Barely after few seconds of sitting, you will notice the mind starts wandering; I mean it has literally gone ‘thought shopping’. Bhikshuni Thupten Chodron says it very well, ‘We use meditation as a tool to prepare our grocery list’. You noticed that your mind is gone, you try hard bringing it back again to your breath but within seconds it is gone again. Harder you try, faster your mind flees. Its literally a baby monkey on a loose. All these are very common, it does not only happen to you, it happens to everyone when they are starting. So do not loose hope, do not think meditation is not for you. Like any skills, one needs to put lot of disciplined effort. Like a Musician or Olympic Athletes, who train themselves rigorously with strict discipline and perseverance, you also need to put the same joyous effort every day.

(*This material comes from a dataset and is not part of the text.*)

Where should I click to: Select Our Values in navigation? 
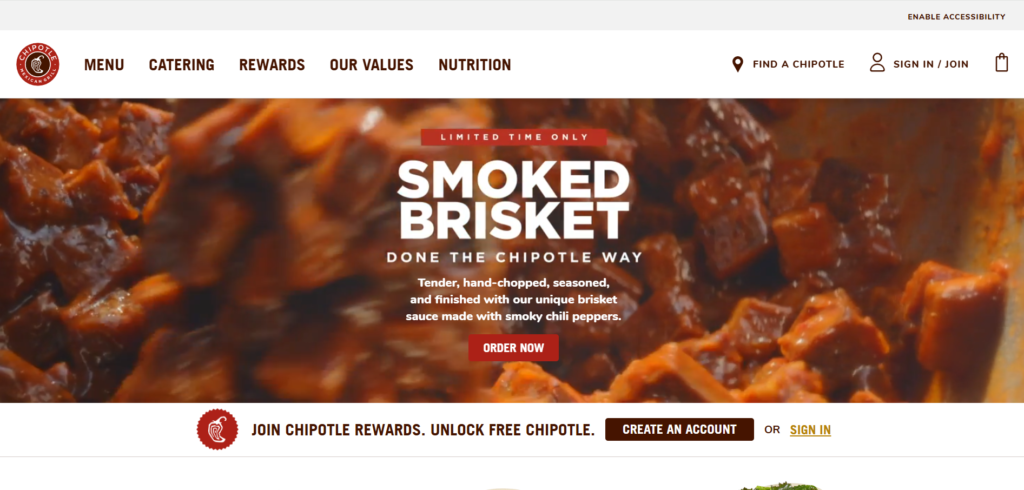tap(372, 65)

The irony is, our mind is the biggest enemy. It always like to trick us saying, ‘What meditation? You are so good in other things; you don’t need meditation. Go and browse Facebook, it is more interesting than sitting like a duck’. Simply do not listen to this cunning and deceptive mind.

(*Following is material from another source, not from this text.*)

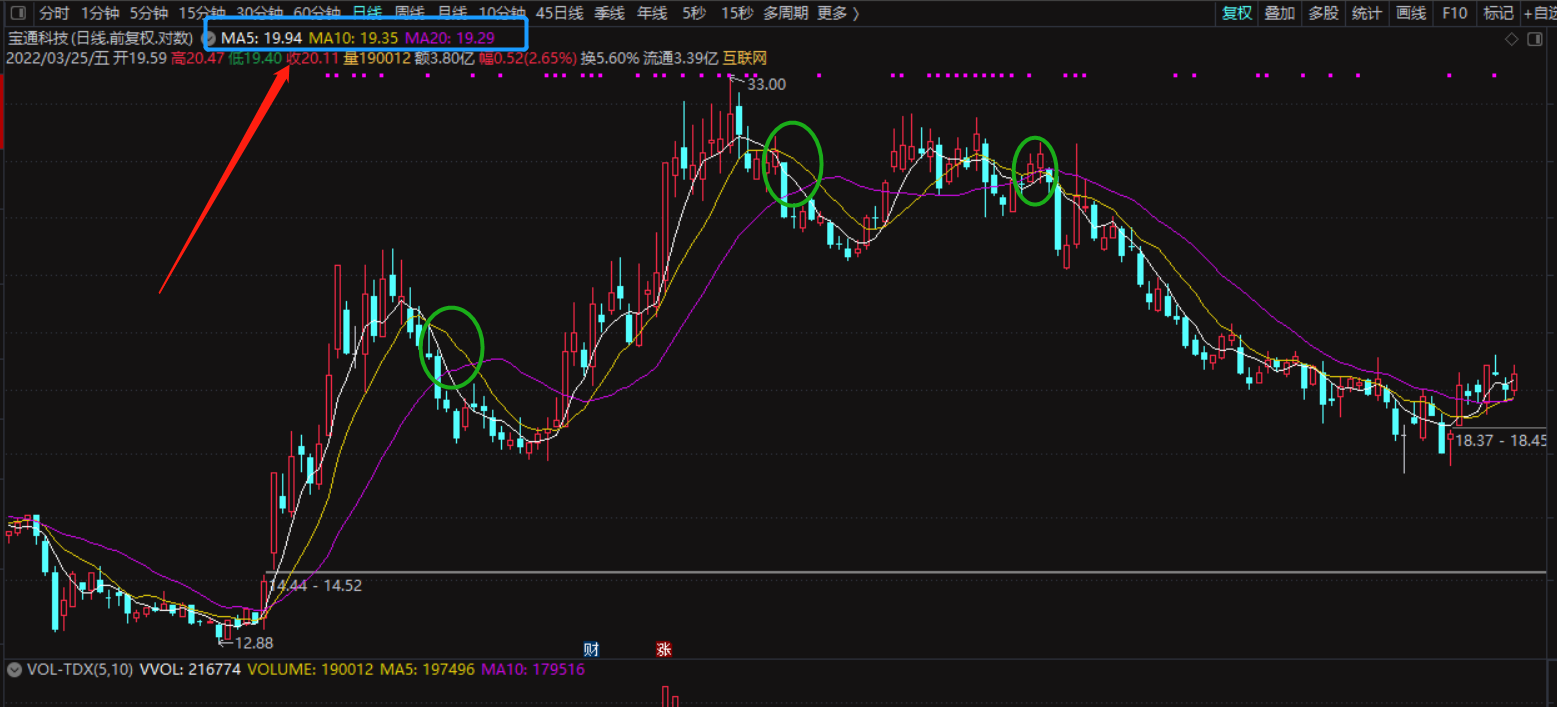Click the diamond icon at chart top-right
Viewport: 1557px width, 707px height.
click(x=1511, y=39)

In Buddhism it says there are 84000 mental obstacles. Yes, you read it right, 84000. And every obstacle have their individual antidotes to overcome. But there are some primary ones which we need to focus more closely. So what kind of hindrances arise while meditating and how to overcome it?

The 5 Hindrances of Meditation –

  1. Sensual Desires

We know this all too well, don’t we? Everything that we do in life is in pursuit of sensual desires. The beautiful flower we see, the food that we keep on thinking of, the pleasure of hearing praises, the hypnotizing smell of a perfume and the touch of gentleness. We are solely captivated by our 5 senses of seeing, hearing, tasting, smelling and touching. Every single desire that we experience, arise from these 5 factors. And when things go wrong, the same 5 factors become the source of our suffering. Just take a moment and deeply think of it.

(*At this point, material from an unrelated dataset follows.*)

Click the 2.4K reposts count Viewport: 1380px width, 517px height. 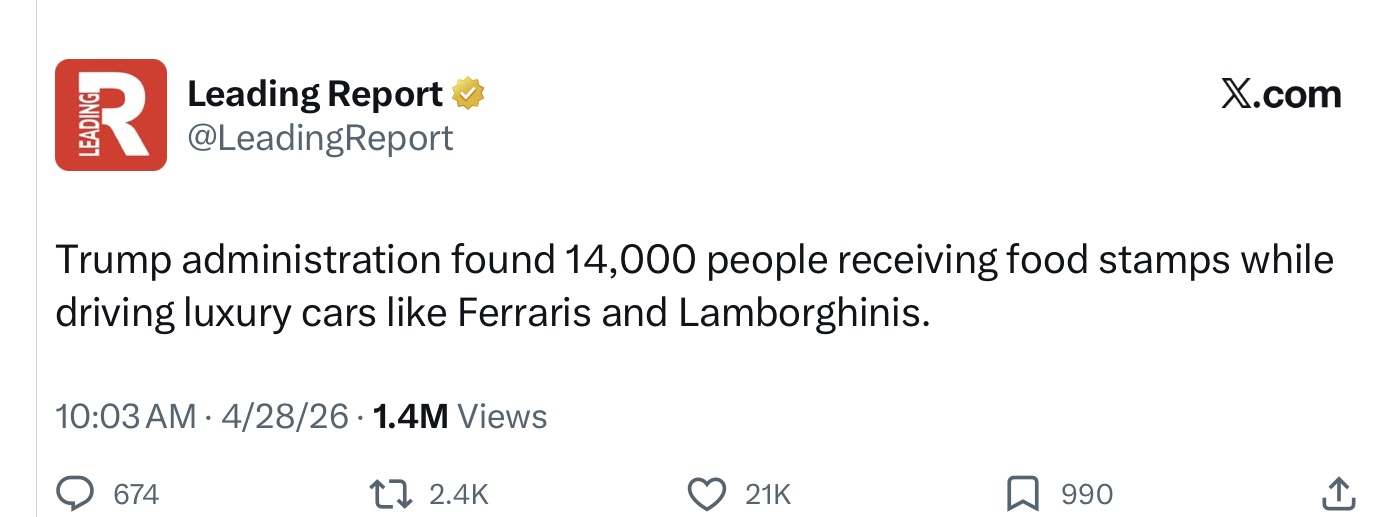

These sensory pleasure creates lot of hindrances when practicing meditation. That is why when someone goes for a retreat they are bounded by rules and regulations. When you sit for meditation, all you are thinking of this pleasure and that pleasure and the mind just runs away projecting the story of sensual pleasures.Then you must be thinking, if I don’t live for pleasure what is there to life to enjoy? It is not about removing the happiness of seeing something nice or eating good food. It is about not being attached to the nature of the goodness and badness. Because the innate nature of the object is Impermanent.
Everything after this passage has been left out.